Ragworm Ragtime

RagwormWhen I was a youngster I used to do a spot of sea fishing on the freezing cold north east coast. It wasn’t so much a hobby as an obsession at one point. Key to success was a plentiful supply of lugworm which could be dug from the wet golden sand at lowtide and stored ready for the next angling venture, while ragworm, which have a nasty bite, came from the local fishing bait supplier. Never would it have occurred to my 11-year old self that these lowly creatures could harbour the secrets of our own evolution.

However, apparently it does. Detlev Arendt of the European Molecular Biology Laboratory has been studying the multifunctional neurones that sense the environment and release hormones in vertebrates (including ourselves), flies, and worms. The last common ancestor of all of these creatures must provide the evolutionary basis of our modern brains that endow us with the skills to varying degrees of success to dig up ragworm, take part in fishing trips, and ponder our origins.

Hormones control growth, metabolism, reproduction and other biological processes.

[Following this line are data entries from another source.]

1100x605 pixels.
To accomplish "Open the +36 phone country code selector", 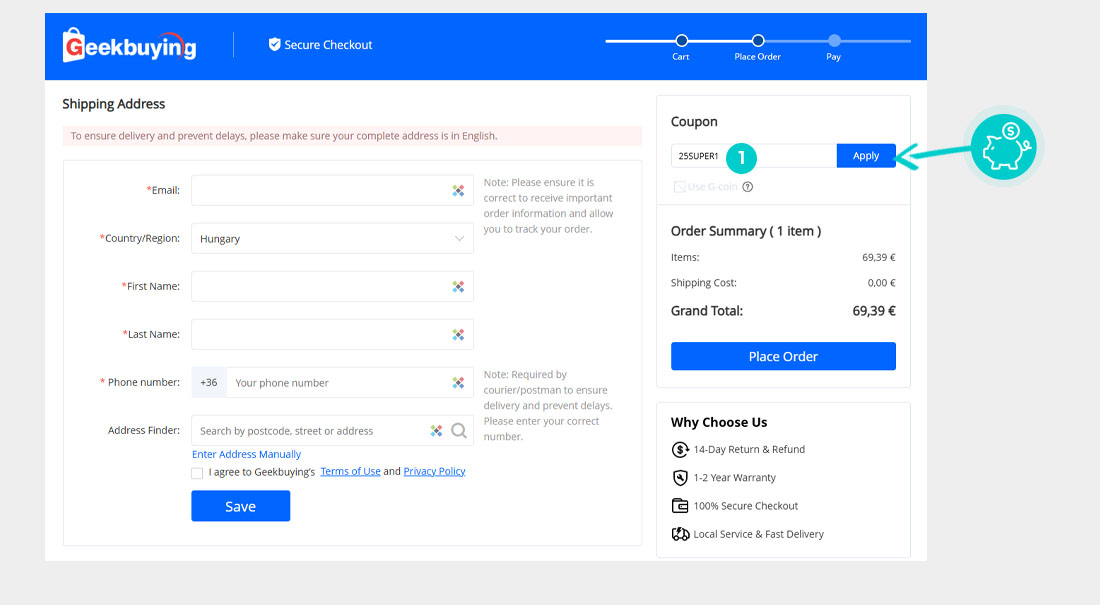I will 209,383.
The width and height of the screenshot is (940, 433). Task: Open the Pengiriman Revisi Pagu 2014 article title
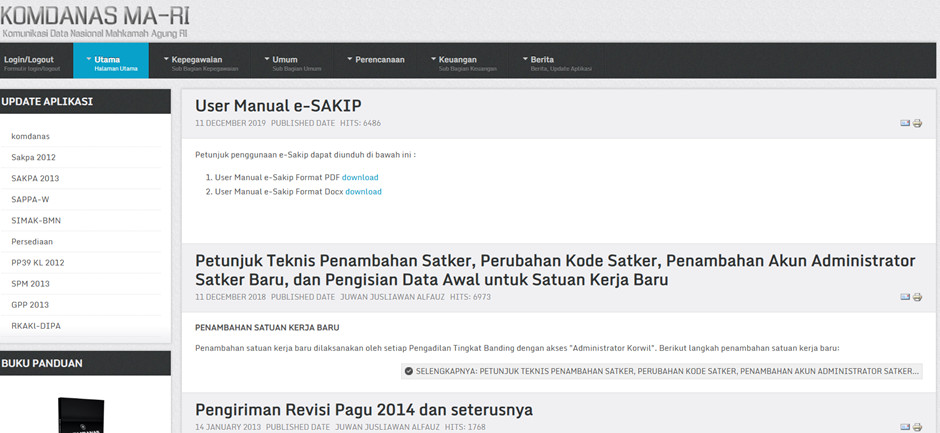(364, 409)
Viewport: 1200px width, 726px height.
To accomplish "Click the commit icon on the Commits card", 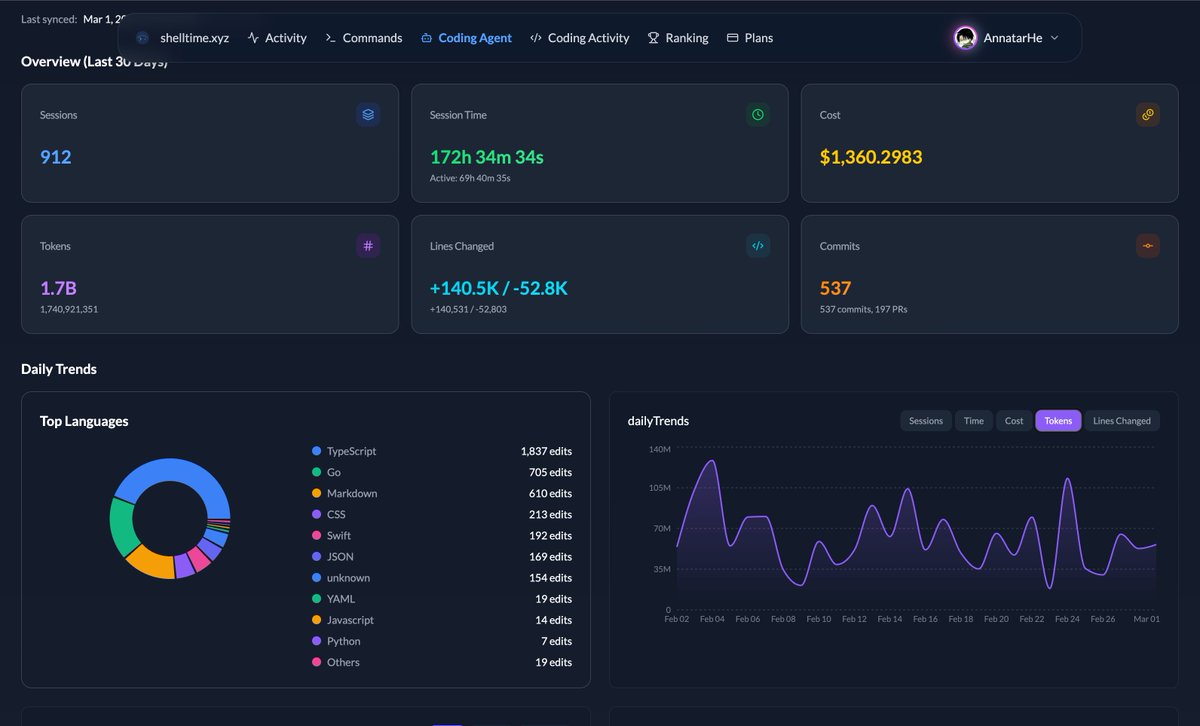I will coord(1147,245).
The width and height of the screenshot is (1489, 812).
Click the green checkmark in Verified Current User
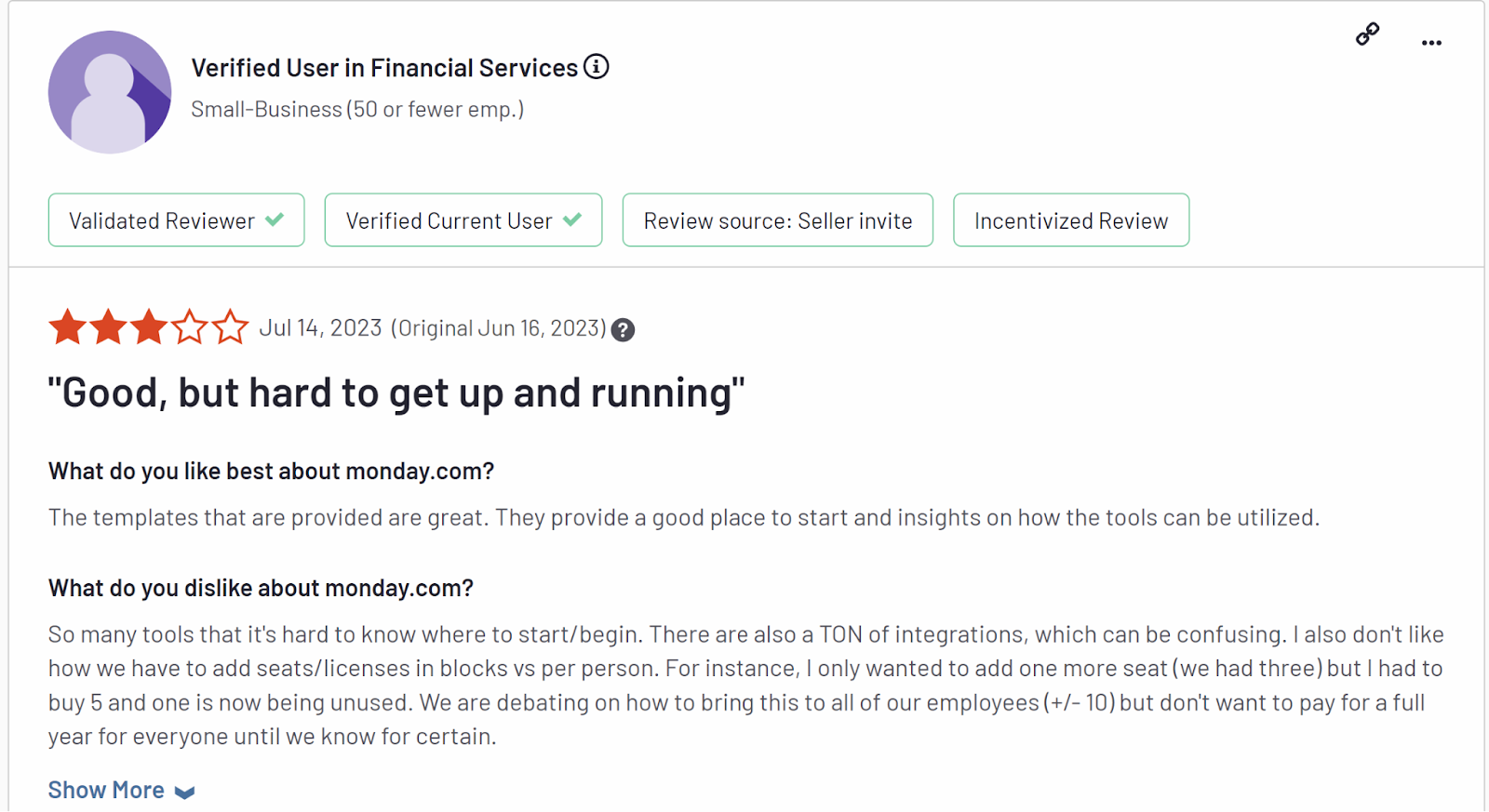click(572, 220)
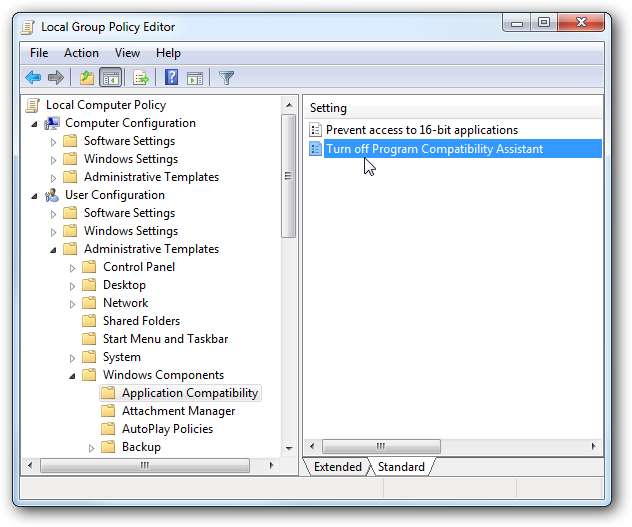Expand the Backup folder node
This screenshot has width=632, height=527.
(x=91, y=447)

In humans, as indeed in all vertebrates, the chemical signals are produced by the hypothalamus and other specialist brain centres and secreted into the blood for circulation around the body. This signalling system is not, it turns out, the preserve of those creatures with a backbone. Arendt and his colleagues now believe that the hypothalamus and its hormones have their evolutionary origins in an ancient worm-like creature that lived hundreds of millions of years ago and is the common ancestor of vertebrates, flies, and worms.

Hormones work slowly, on the whole, and have body-wide effects. Insects and nematode worms use hormones, but the specific molecules they use are very different from their vertebrate counterparts.

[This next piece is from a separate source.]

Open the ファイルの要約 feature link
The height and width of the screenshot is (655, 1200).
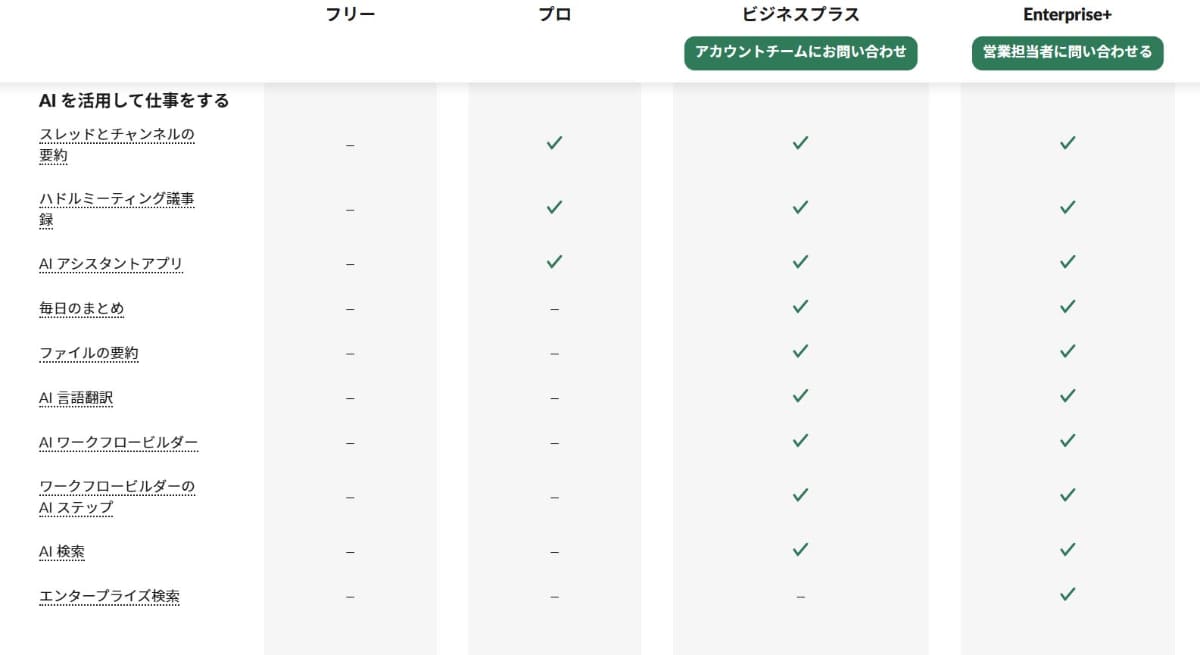point(88,353)
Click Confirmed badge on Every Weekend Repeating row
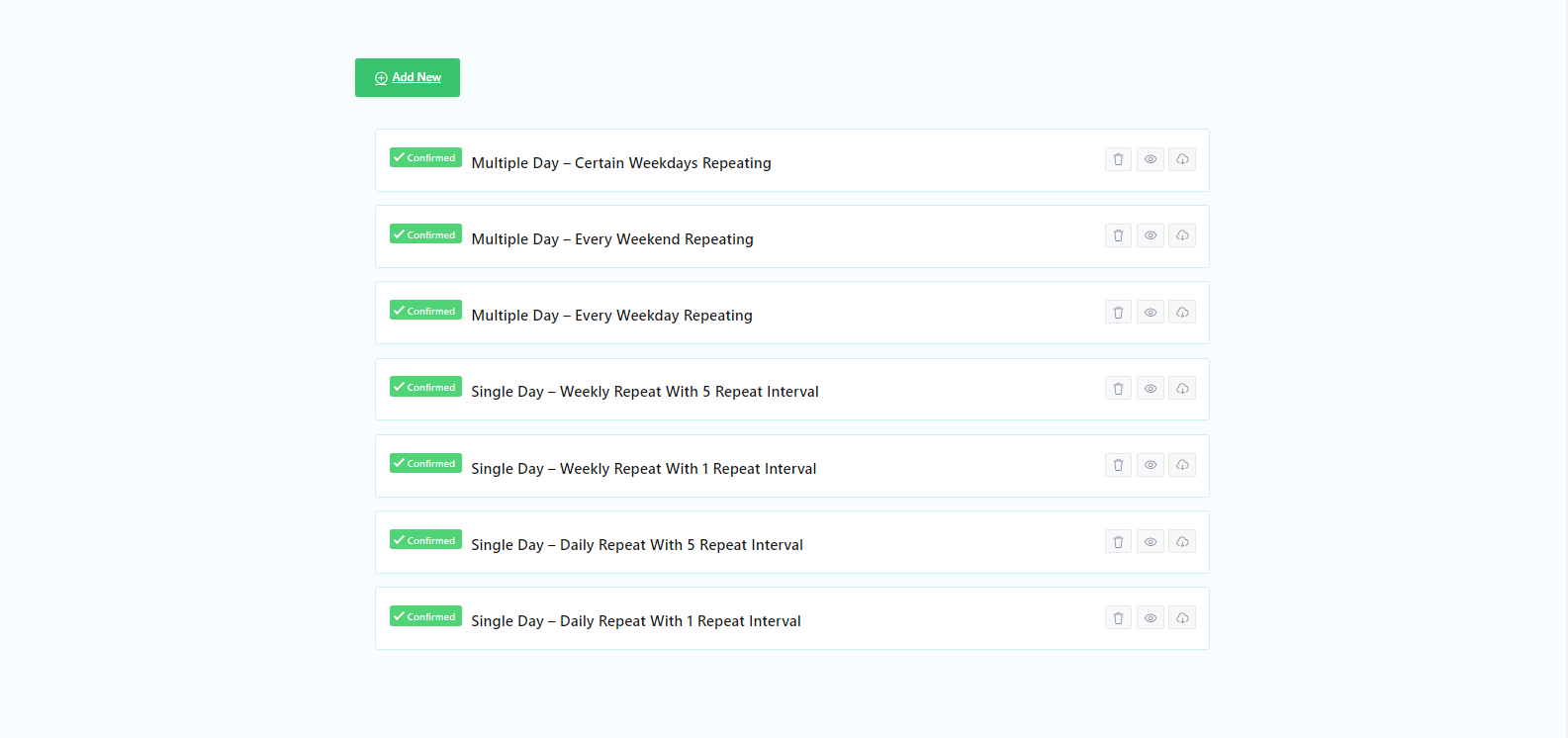 tap(425, 234)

“This suggested that hormone-secreting brain centres arose after the evolution of vertebrates and invertebrates had split,” explains Arendt, “But then found vertebrate—type hormones in annelid worms and molluscs, indicating that these centres might be much older than expected.” Comparisons of two types of hormone-secreting nerve cells from zebrafish, a vertebrate, and the annelid worm Platynereis dumerilii, in Arendt’s lab have now revealed some stunning similarities that point to a shared and ancient ancestry for our hormonal systems.

“These findings revolutionise the way we see the brain,” says Kristin Tessmar-Raible who carried out the comparison, “So far we have always understood it as a processing unit, a bit like a computer that integrates and interprets incoming sensory information. Now we know that the brain is itself a sensory organ and has been so since very ancient times.” The research appears in detail in the journal Cell.

Bewildering to think that I used to skewer these little creatures on a barbed hook and cast them into the sea to catch scaly marine creatures. It almost makes no sense.